### Instrucciones
Copia de nuevo un trozo del texto sobre PDVSA: empieza en las palabras "Pues todos los" y termina después de "cercanas al TSJ.". Cambia "bonos" por "títulos" cada vez que aparezca.

### Texto extraído
********
(21/10/2016) La mala administración, el negociado de dólares en el mercado negro pero sobretodo una corrupción nunca antes vista en la historia republicana de Venezuela, hicieron de PDVSA una empresa virtualmente en quiebra que para cumplir con sus compromisos ha tenido que recurrir a cantidad de trucos financieros. El último intento del que han echado mano los genios de PDVSA es pagar los bonos con bolívares fuertes pero la cosa no es tan sencilla….

Pues todos los contratos firmados por Petróleos de Venezuela y los tenedores de bonos para las distintas emisiones especifican claramente que están suscritos bajo la ley del estado de Nueva York y serán pagaderos en divisa estadounidense, por lo que la posibilidad de que se cancelen en moneda nacional causa preocupación en el sector financiero ante las consecuencias que pudiera acarrear, indicaron fuentes vinculadas al sector.

Este jueves fue introducido un recurso de amparo ante El Tribunal Supremo de Justicia, en el que se solicita una decisión sobre la posibilidad de que Petróleos de Venezuela pueda pagar los bonos emitidos en moneda nacional. Este pedimento fue hecho por una Corporación llamada XT 46, según fuentes cercanas al TSJ.

No obstante, en el mercado internacional se manejan dos teorías acerca de este recurso, afirmaron las fuentes.

  1. La primera es que detrás de la acción jurídica podría estar PDVSA para crear un clima de alarma entre los tenedores de bonos 2017 y obligarlos a venderlos.
  2. La segunda es que un tercero realizó esta jugada jurídica para que los papeles se vieran afectados y comprarlos a un precio mucho menor.

La única manera de que estos pagos puedan hacerse en otra moneda es que se cuente con el consentimiento de 100% de los tenedores de los papeles, como lo definen textualmente los documentos firmados en cada una de las emisiones, aseguraron las fuentes. La excepción es el PDVSA 2016, cuyo contrato no es tan específico, aun cuando sí dice que será pagado en dólares. Adicionalmente, este título no está inscrito bajo la ley del estado de Nueva York, pero tampoco indica que lo esté bajo las normas del Estado venezolano, como se comprueba en el texto.

60% del bono de PDVSA 2016 está en manos del Fondo de Pensiones de la petrolera estatal – el cual ha sido víctima de varios desfalcos bajo la administración chavista- por lo que el restante que está dentro del mercado internacional no supera los 300 millones de dólares.  De allí que una fuente consultada en Estados Unidos aseveró que no parece factible que por esta cantidad de dinero PDVSA quiera involucrarse en un problema legal internacional.

Otra fuente de Wall Street aseguró que el nuevo episodio con el TSJ forma parte de la estrategia agresiva diseñada en los últimos días por PDVSA. “De alguna manera el presidente de la empresa, Eulogio del Pino, aseguró en una entrevista que se “estaban estudiando todas la opciones con respecto al canje”. Lo que sí resulta peligroso para la empresa es que desde un principio no dijo que aquellos tenedores que no participarán en el canje podrían verse sometidos a un default. “Si hubieran puesto las reglas claras desde el comienzo, el juego hubiera sido mucho más transparente”, añadió.
********
### Datos
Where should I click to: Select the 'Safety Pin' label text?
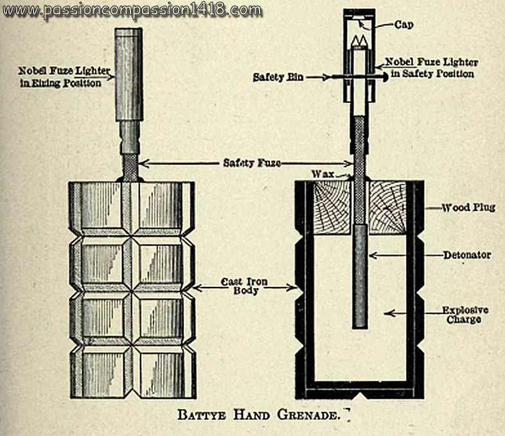274,77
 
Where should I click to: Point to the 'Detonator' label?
466,255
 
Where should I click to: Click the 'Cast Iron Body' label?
240,286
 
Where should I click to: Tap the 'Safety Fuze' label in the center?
247,163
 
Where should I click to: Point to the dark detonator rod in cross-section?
360,277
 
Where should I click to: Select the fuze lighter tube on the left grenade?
130,74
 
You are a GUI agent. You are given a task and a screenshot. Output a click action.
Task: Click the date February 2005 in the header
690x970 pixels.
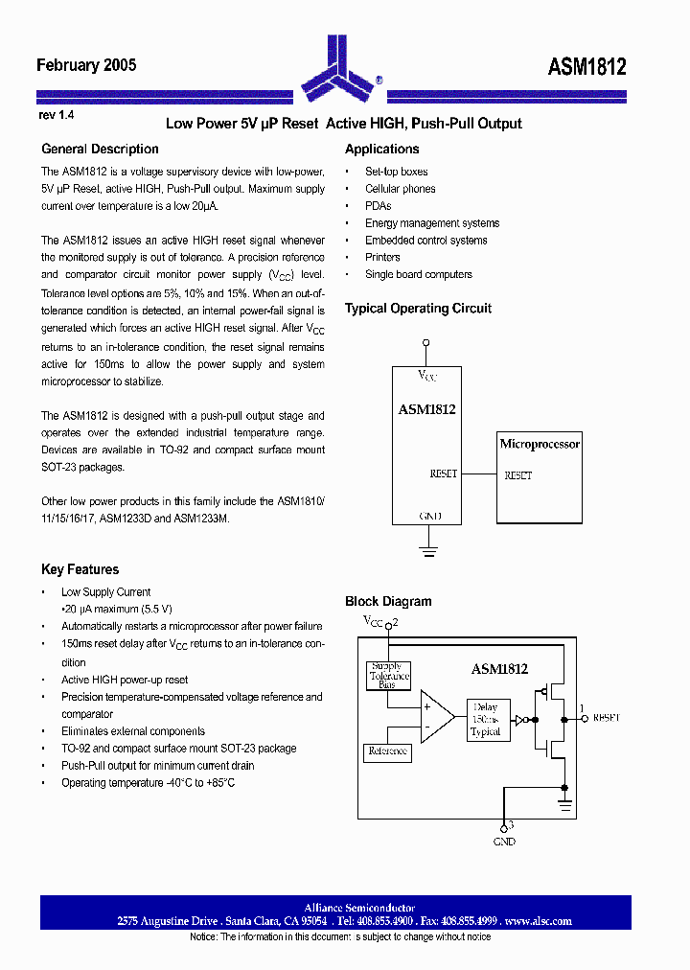point(86,65)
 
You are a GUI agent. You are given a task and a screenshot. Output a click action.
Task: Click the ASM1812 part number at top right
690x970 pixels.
point(586,66)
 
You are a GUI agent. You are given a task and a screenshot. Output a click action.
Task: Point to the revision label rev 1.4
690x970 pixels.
point(57,115)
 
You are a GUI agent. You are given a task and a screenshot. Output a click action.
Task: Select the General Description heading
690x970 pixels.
point(100,149)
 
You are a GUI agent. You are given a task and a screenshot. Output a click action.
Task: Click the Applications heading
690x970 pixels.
point(381,149)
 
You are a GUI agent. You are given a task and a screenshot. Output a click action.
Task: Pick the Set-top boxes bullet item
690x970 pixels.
point(396,172)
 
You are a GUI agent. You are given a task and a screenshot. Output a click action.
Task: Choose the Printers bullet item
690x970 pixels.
point(382,257)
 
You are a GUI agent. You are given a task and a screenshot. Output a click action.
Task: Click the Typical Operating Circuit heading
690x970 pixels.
point(418,309)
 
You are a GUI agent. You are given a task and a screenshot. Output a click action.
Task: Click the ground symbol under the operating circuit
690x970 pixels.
point(426,550)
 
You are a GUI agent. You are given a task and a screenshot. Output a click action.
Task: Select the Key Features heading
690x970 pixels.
point(80,569)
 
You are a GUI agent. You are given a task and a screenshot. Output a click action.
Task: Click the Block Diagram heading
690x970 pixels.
point(388,601)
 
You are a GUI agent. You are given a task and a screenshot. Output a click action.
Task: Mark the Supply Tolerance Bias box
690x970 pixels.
point(389,676)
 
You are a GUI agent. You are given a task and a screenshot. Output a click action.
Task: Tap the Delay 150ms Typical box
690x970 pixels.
point(485,719)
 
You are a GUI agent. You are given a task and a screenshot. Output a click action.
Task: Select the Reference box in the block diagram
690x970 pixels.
point(388,751)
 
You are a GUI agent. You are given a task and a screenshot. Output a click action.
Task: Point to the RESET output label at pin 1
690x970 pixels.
point(606,717)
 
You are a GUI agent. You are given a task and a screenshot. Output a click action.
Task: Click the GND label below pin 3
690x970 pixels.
point(504,842)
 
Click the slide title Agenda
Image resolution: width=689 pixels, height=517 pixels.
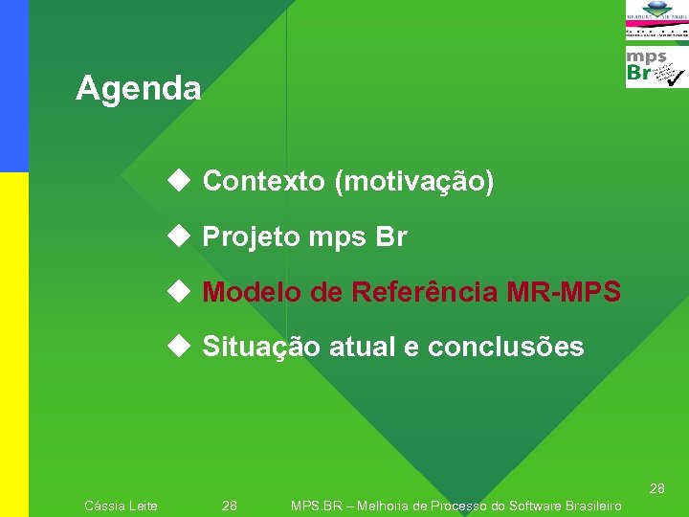(x=139, y=89)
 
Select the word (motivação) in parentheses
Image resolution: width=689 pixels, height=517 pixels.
(x=413, y=181)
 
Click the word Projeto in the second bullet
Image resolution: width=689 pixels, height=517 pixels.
(x=251, y=237)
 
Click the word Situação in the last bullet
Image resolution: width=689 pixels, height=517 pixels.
(x=261, y=347)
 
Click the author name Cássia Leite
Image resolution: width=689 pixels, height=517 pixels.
(x=122, y=506)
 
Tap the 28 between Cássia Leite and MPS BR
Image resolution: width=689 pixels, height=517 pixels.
(x=230, y=506)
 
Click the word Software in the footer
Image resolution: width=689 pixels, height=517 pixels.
(x=537, y=506)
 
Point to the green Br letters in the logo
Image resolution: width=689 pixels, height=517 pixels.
(x=639, y=74)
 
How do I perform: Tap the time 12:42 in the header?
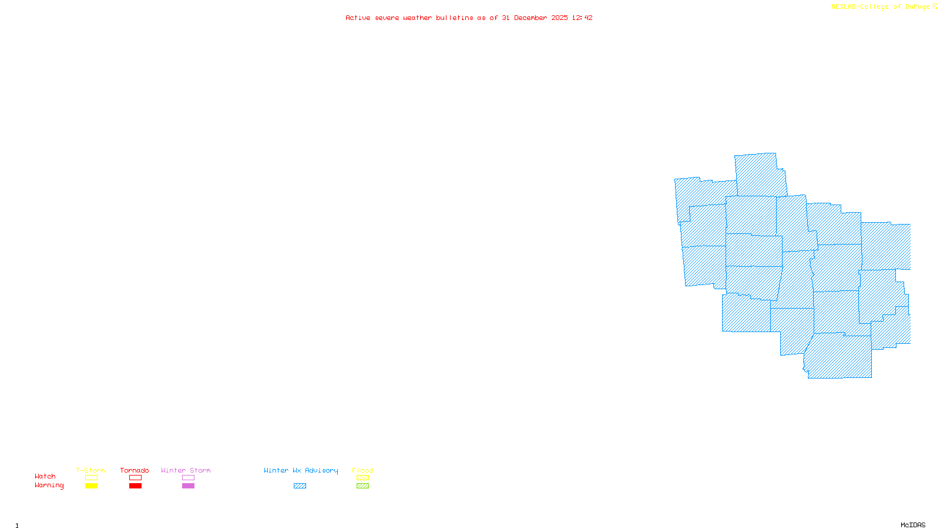pyautogui.click(x=582, y=18)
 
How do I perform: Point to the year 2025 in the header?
pyautogui.click(x=559, y=18)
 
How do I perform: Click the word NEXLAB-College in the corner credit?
pyautogui.click(x=860, y=7)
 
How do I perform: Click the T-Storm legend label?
pyautogui.click(x=90, y=470)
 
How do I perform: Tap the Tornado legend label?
pyautogui.click(x=135, y=470)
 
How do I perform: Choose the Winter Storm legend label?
pyautogui.click(x=186, y=470)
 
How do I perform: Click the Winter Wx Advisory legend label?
pyautogui.click(x=301, y=470)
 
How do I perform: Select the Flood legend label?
pyautogui.click(x=362, y=470)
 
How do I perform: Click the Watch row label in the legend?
pyautogui.click(x=45, y=476)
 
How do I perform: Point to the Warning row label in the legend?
pyautogui.click(x=49, y=486)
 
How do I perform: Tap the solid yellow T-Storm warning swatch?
pyautogui.click(x=91, y=486)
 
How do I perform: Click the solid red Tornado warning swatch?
pyautogui.click(x=135, y=486)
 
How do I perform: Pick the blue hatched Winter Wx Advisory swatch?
pyautogui.click(x=300, y=486)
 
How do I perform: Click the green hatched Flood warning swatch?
pyautogui.click(x=362, y=486)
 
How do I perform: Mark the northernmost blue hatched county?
pyautogui.click(x=759, y=175)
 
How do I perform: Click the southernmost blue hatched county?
pyautogui.click(x=839, y=357)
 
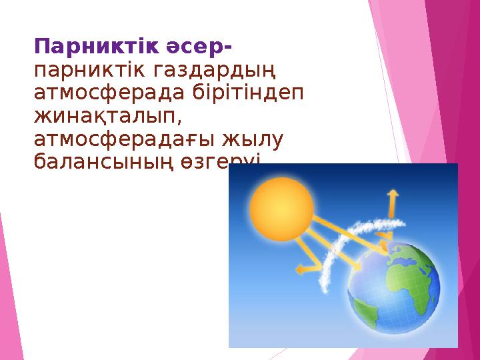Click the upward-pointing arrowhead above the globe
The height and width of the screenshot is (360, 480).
tap(393, 194)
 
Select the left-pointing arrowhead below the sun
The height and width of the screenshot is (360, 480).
tap(301, 269)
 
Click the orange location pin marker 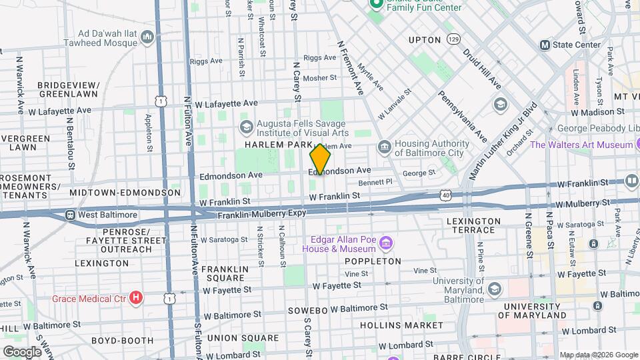320,159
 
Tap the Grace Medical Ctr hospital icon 136,297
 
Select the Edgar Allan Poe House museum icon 386,240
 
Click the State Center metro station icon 545,45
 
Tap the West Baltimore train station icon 70,215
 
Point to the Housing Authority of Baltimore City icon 384,147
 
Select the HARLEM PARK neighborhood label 274,145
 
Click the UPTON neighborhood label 425,40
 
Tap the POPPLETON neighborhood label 373,261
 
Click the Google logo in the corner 22,351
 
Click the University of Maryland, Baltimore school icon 494,289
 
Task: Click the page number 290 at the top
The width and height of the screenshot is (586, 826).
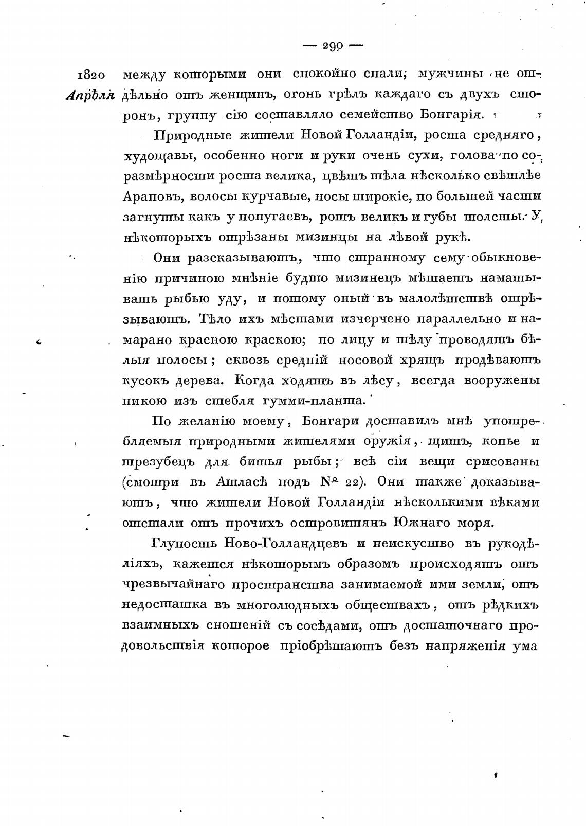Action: click(333, 46)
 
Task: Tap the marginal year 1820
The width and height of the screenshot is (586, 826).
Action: click(91, 75)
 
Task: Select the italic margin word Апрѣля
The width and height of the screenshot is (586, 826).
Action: click(90, 96)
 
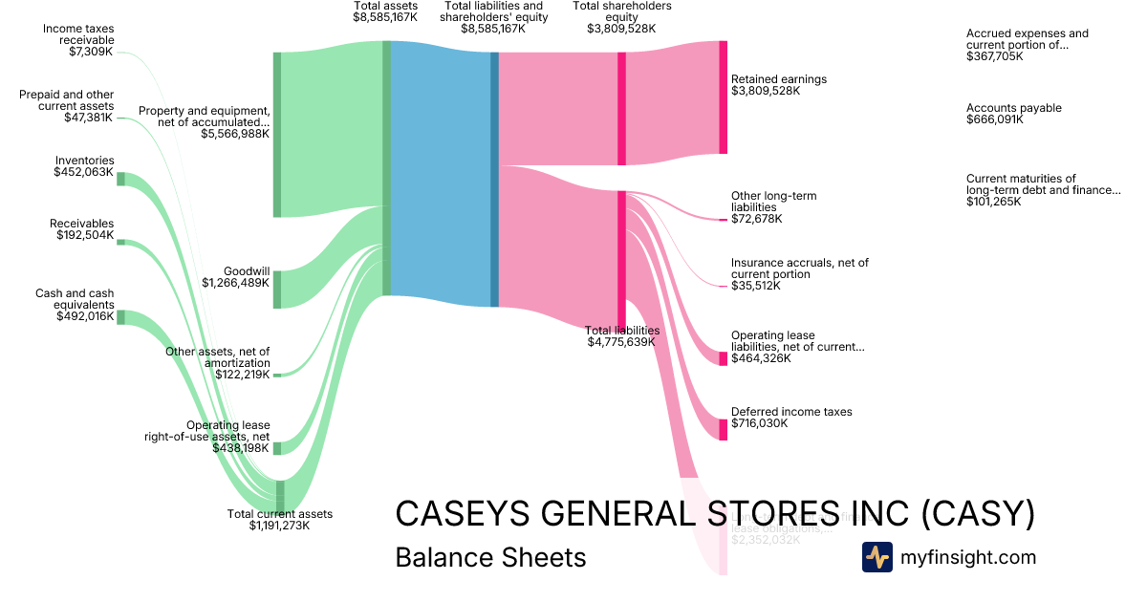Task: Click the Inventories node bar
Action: coord(120,179)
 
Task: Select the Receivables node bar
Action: coord(120,242)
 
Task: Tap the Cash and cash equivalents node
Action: coord(120,317)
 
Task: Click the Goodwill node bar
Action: coord(277,290)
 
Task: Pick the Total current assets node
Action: coord(280,496)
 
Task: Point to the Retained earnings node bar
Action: coord(723,97)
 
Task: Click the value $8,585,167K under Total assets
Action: coord(384,17)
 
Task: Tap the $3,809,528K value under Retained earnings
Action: coord(765,92)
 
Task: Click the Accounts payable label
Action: coord(1013,108)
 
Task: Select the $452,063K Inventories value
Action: coord(83,173)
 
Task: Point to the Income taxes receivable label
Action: coord(78,34)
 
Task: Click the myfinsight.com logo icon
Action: coord(876,557)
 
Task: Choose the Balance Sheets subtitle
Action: coord(490,557)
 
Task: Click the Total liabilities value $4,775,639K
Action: coord(621,342)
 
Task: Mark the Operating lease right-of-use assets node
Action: coord(277,448)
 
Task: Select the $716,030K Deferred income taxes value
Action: coord(759,423)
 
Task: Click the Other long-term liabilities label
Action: coord(773,202)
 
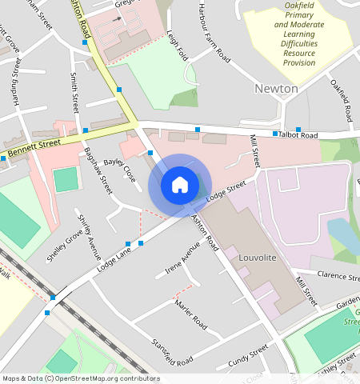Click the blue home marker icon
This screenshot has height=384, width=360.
pyautogui.click(x=180, y=185)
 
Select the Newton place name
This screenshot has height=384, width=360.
pyautogui.click(x=276, y=88)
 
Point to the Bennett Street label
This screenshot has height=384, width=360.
pyautogui.click(x=34, y=147)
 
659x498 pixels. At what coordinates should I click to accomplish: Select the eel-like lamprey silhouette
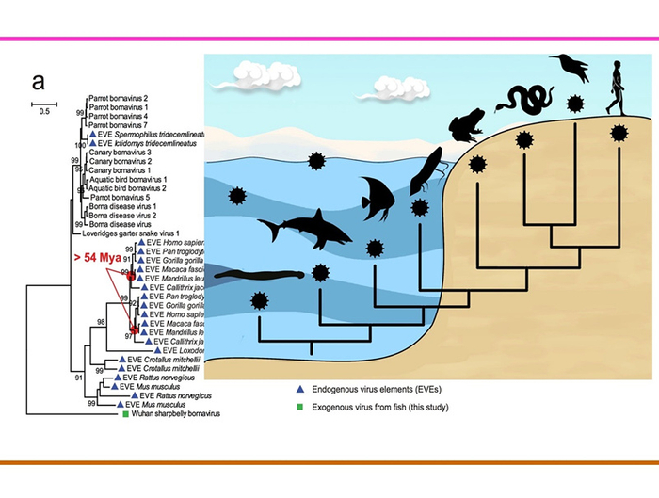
********
### Respuesta
Pues todos los contratos firmados por Petróleos de Venezuela y los tenedores de títulos para las distintas emisiones especifican claramente que están suscritos bajo la ley del estado de Nueva York y serán pagaderos en divisa estadounidense, por lo que la posibilidad de que se cancelen en moneda nacional causa preocupación en el sector financiero ante las consecuencias que pudiera acarrear, indicaron fuentes vinculadas al sector.

Este jueves fue introducido un recurso de amparo ante El Tribunal Supremo de Justicia, en el que se solicita una decisión sobre la posibilidad de que Petróleos de Venezuela pueda pagar los títulos emitidos en moneda nacional. Este pedimento fue hecho por una Corporación llamada XT 46, según fuentes cercanas al TSJ.